• [RECORDS SHOWN]:
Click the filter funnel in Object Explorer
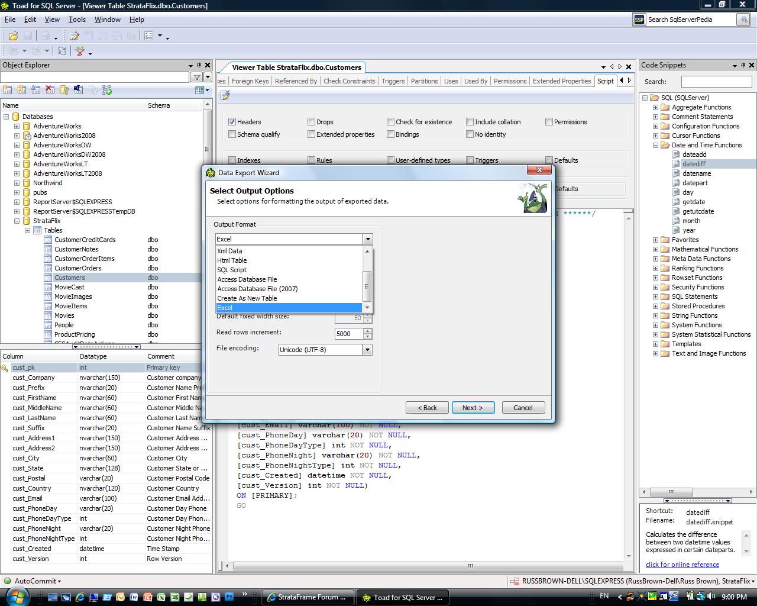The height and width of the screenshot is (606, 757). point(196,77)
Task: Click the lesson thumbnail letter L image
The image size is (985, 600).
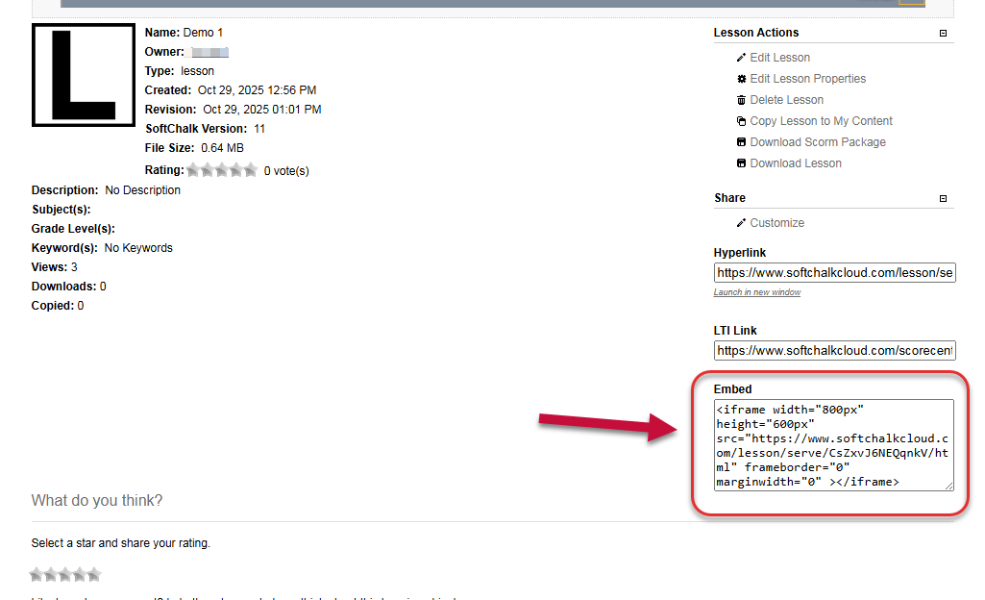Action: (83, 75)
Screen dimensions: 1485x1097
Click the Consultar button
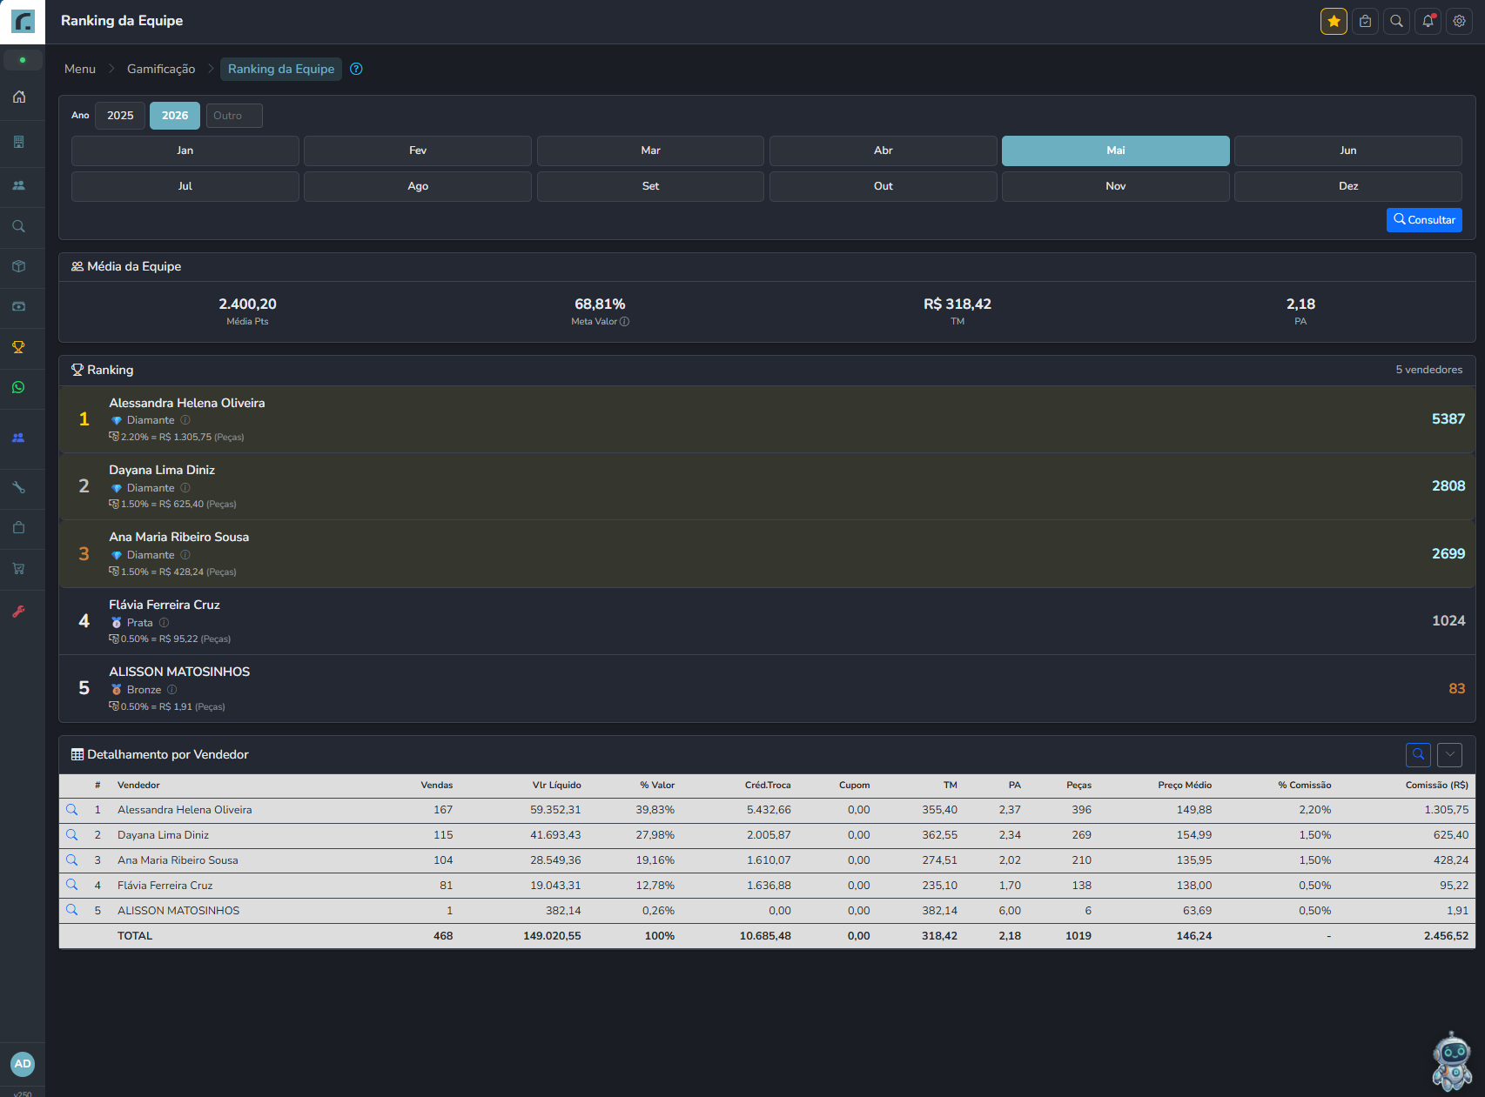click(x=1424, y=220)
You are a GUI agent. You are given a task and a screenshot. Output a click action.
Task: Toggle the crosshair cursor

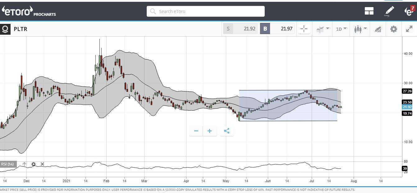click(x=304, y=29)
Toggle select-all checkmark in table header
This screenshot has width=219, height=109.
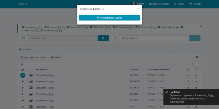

• [TASK DIRECTIONS]:
Reproduce verbatim the lines of the material above, beginning with its first line and ending with the line that contains "Screen dimensions: 1485x1097"; skip pictures.

• [WORKED SOLUTION]:
Click the filter funnel in Object Explorer
The height and width of the screenshot is (606, 757). point(196,77)
Task: Click the lesson thumbnail letter L image
The image size is (985, 600).
Action: (83, 75)
Screen dimensions: 1485x1097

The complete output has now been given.